■ What to produce ■
Your job is to copy the data that follows exactly, every line included.

(Records excerpted from a collection)
=== Section Start ===
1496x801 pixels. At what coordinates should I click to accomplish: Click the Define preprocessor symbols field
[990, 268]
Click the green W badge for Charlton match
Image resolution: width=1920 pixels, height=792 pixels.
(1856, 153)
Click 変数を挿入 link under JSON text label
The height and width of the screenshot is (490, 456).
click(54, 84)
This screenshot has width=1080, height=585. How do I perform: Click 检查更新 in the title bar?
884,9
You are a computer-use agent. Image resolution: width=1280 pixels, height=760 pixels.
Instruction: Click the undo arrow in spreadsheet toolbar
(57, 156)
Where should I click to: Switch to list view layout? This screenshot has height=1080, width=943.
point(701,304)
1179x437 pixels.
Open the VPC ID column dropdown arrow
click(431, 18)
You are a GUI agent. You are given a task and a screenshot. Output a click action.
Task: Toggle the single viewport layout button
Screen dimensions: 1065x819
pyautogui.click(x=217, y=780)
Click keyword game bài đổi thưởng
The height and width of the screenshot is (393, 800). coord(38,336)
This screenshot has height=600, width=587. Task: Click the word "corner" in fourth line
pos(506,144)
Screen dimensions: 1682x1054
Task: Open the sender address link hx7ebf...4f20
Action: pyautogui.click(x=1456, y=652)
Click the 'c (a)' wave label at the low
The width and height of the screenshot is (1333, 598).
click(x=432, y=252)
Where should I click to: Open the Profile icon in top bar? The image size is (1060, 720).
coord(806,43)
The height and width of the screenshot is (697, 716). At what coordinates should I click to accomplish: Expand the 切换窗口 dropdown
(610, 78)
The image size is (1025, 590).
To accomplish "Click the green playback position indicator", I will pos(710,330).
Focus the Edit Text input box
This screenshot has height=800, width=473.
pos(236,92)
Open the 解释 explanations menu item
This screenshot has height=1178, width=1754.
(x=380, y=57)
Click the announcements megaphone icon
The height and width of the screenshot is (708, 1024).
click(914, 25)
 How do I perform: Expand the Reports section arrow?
=== Section End ===
■ Result for this exercise ■
1496x801 pixels. At what coordinates should I click to accomplish: Click the Define preprocessor symbols field
[990, 268]
Click the green W badge for Charlton match
Image resolution: width=1920 pixels, height=792 pixels.
(1856, 153)
Click 変数を挿入 link under JSON text label
The height and width of the screenshot is (490, 456).
click(54, 84)
This screenshot has width=1080, height=585. How do I perform: Click 检查更新 in the title bar?
884,9
You are a computer-use agent. Image resolution: width=1280 pixels, height=760 pixels.
Instruction: Click the undo arrow in spreadsheet toolbar
(57, 156)
Where should I click to: Switch to list view layout? This screenshot has height=1080, width=943.
point(701,304)
1179x437 pixels.
Open the VPC ID column dropdown arrow
click(431, 18)
You are a GUI agent. You are given a task and a screenshot. Output a click action.
Task: Toggle the single viewport layout button
Screen dimensions: 1065x819
pyautogui.click(x=217, y=780)
Click keyword game bài đổi thưởng
The height and width of the screenshot is (393, 800). coord(38,336)
This screenshot has height=600, width=587. Task: Click the word "corner" in fourth line
pos(506,144)
Screen dimensions: 1682x1054
Task: Open the sender address link hx7ebf...4f20
Action: pyautogui.click(x=1456, y=652)
Click the 'c (a)' wave label at the low
The width and height of the screenshot is (1333, 598).
click(x=432, y=252)
Where should I click to: Open the Profile icon in top bar? The image size is (1060, 720).
coord(806,43)
The height and width of the screenshot is (697, 716). At what coordinates should I click to accomplish: Expand the 切换窗口 dropdown
(610, 78)
The image size is (1025, 590).
To accomplish "Click the green playback position indicator", I will pos(710,330).
Focus the Edit Text input box
This screenshot has height=800, width=473.
pos(236,92)
Open the 解释 explanations menu item
This screenshot has height=1178, width=1754.
(x=380, y=57)
Click the announcements megaphone icon
The height and width of the screenshot is (708, 1024).
click(914, 25)
 How do I perform: Expand the Reports section arrow?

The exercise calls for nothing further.